Losing the person you loved the most in the world, and that you shared a life and home with, may be the hardest thing you will ever have to experience. During the time that you are grieving the loss, you may feel additional stress if you learn that your spouse did not update their Will to include you after you were married. Or, perhaps your spouse drafted a Will after you were married but still did not include you.

You may wonder what will happen to your spouse’s estate, and if you will receive any of it now that they are gone. If you are in this situation, our St. Petersburg wills lawyer explains what you may be able to receive below.

Your Share of the Estate Under Intestacy Laws 

According to the law in Florida, if your spouse drafted a Will before you were married and they never updated the document after the wedding, you are considered a pretermitted spouse. Under the state’s intestacy laws, you are still entitled to a share of your spouse’s estate. The intestacy laws apply when a person passes away without an executed Will.

The intestacy laws will provide you with 100 percent of your spouse’s estate if your spouse did not have any children from a previous relationship. If your spouse did have children from a previous relationship, you are entitled to receive 50 percent of your spouse’s estate and the remaining portion will be distributed among your stepchildren.

Spouses and Elective Shares 

If your spouse drafted a Will after you were already married and they did not name you as a beneficiary, you may still have a right to claim some of their estate. Florida law stipulates that a person is entitled to receive a portion of their spouse’s estate. This is known as an ‘elective share.’ Currently, the elective share is 30 percent of a spouse’s estate. The elective share also does not only apply to the probate assets of your spouse. It also applies to other assets your spouse owned that did not pass through probate, such as assets held in a revocable trust.

Your Other Options 

You may have other options for receiving a portion of your late spouse’s estate. These include assets held in tenants by entirety or joint tenancy, homestead property, and any policies or accounts that name you as a beneficiary, such as a life insurance policy.

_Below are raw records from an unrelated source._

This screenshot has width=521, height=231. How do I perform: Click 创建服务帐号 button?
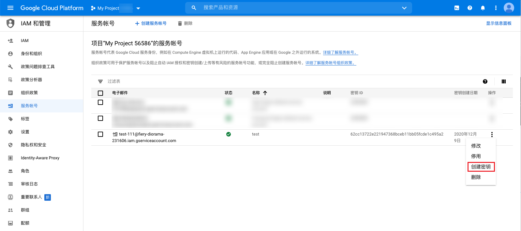tap(151, 23)
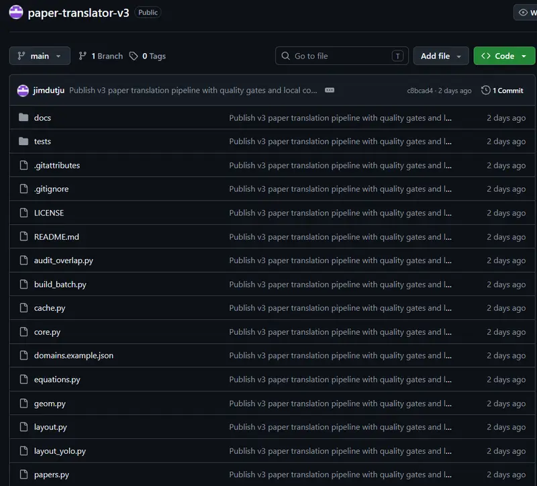Open the docs folder icon
This screenshot has width=537, height=486.
23,117
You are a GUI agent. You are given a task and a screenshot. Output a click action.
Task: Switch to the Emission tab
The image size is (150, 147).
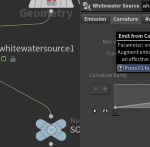tap(95, 19)
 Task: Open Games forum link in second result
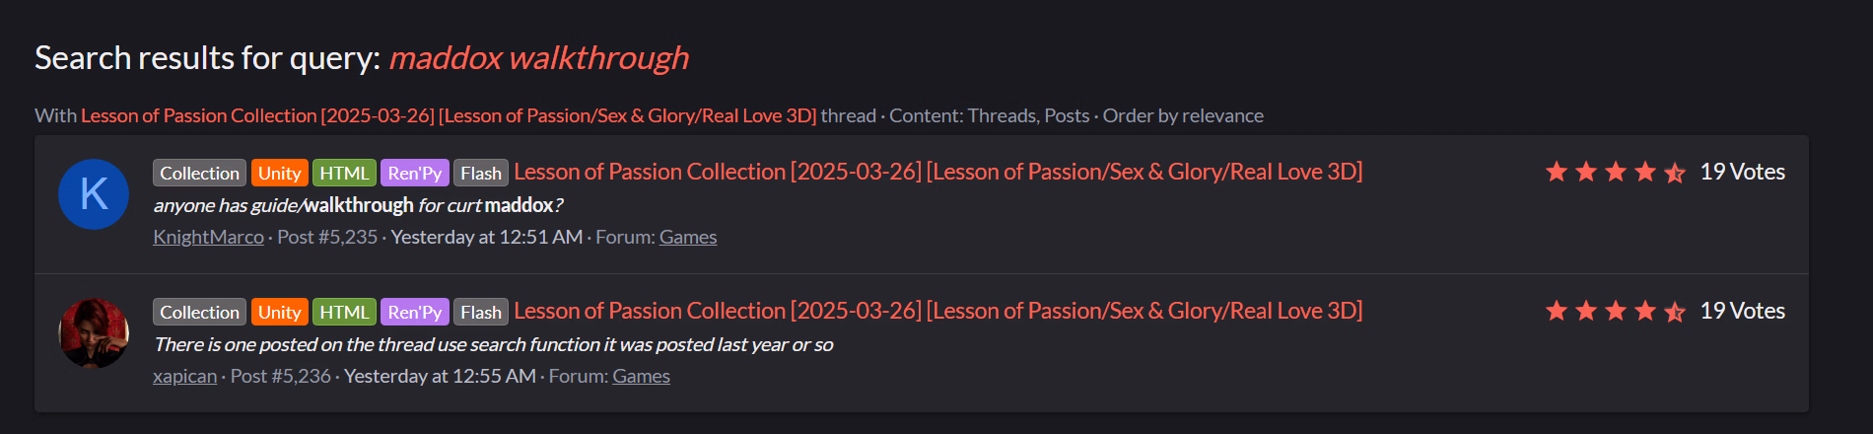coord(641,376)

Our Wills Lawyer in St. Petersburg Can Advise You of Your Legal Options 

Losing your spouse is extremely difficult and learning that you were not included in their will does not make it any easier. You likely have many questions and need answers. At Legacy Protection Lawyers, our St. Petersburg wills lawyer can provide them, as well as the legal advice you need to obtain your fair share of your spouse’s estate. Call us today at 727-471-5868 or fill out our online form to schedule a consultation with one of our experienced attorneys and to learn more about how we can help.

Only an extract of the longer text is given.